> _REQUIREMENT_
Go through the material and copy every line in which "computer" appears.
(Beginning of GIVEN DATA)
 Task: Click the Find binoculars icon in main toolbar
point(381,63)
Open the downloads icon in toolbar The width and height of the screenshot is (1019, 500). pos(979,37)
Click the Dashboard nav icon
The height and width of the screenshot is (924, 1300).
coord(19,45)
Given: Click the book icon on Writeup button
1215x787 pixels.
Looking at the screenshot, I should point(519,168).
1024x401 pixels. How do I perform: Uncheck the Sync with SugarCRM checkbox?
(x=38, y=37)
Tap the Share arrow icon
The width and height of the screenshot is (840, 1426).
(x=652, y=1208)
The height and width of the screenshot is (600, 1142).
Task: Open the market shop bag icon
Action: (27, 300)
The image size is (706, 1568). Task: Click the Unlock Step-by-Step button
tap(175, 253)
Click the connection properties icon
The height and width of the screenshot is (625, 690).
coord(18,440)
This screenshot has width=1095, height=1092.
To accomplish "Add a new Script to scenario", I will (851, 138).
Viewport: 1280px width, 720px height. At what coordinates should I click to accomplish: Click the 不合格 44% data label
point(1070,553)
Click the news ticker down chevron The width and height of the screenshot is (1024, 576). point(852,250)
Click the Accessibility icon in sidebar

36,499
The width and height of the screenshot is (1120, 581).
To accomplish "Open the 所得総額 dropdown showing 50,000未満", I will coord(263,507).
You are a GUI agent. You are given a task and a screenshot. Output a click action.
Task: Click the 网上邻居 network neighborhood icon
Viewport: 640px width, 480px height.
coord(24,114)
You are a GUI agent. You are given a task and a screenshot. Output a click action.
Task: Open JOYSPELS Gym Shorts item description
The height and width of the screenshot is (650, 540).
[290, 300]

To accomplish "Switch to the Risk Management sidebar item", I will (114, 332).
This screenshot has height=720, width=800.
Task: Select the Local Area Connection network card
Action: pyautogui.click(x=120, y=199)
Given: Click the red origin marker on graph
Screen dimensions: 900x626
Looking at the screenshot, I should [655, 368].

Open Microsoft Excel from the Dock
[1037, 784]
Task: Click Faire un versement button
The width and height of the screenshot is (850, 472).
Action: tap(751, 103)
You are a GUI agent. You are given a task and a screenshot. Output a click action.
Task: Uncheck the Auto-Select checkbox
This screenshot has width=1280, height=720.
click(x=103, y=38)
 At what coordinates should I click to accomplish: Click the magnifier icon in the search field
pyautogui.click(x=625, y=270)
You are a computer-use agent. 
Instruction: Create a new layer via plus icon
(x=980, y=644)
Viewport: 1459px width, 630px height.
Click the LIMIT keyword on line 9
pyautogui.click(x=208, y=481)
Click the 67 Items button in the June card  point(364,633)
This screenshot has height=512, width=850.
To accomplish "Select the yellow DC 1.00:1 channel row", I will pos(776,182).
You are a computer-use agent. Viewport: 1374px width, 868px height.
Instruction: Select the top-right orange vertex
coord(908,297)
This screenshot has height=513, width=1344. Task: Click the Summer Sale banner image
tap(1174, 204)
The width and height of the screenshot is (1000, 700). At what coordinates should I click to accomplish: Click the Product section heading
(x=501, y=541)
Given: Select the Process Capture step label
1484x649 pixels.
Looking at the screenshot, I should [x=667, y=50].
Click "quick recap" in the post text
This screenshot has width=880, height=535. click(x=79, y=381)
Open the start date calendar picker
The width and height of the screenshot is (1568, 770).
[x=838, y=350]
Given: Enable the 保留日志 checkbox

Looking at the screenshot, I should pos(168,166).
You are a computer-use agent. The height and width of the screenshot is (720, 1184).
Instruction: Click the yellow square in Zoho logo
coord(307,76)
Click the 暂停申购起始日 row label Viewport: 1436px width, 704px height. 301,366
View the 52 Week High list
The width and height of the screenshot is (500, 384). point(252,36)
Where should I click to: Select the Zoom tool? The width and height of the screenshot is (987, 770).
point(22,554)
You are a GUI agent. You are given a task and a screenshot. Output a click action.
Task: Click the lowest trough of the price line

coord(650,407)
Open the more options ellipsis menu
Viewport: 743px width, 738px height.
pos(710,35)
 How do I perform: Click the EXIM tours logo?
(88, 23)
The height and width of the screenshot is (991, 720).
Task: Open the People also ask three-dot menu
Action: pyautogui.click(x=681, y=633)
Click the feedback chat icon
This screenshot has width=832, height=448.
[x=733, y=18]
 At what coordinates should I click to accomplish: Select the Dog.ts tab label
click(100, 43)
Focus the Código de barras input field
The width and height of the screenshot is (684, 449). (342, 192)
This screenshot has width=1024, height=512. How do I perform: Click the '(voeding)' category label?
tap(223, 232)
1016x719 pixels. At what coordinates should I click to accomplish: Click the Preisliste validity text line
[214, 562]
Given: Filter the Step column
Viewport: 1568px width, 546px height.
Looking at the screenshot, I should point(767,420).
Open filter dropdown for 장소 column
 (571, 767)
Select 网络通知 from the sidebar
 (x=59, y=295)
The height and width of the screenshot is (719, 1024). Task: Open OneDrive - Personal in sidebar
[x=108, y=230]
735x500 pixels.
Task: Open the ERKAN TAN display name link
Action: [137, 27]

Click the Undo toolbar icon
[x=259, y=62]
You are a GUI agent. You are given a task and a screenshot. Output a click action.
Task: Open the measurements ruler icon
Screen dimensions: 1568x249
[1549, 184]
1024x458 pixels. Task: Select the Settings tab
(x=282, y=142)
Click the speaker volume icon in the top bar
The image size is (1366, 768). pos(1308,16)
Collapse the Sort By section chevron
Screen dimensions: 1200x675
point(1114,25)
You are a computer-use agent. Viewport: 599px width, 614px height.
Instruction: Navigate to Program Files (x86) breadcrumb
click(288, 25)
(End of GIVEN DATA)
> _OUTPUT FOR THIS EXERCISE_
You are a computer-use agent. 
You are a computer-use agent. Viewport: 1374px width, 868px height.
You are a computer-use agent. The height and width of the screenshot is (720, 1184).
You are a computer-use agent. Viewport: 599px width, 614px height.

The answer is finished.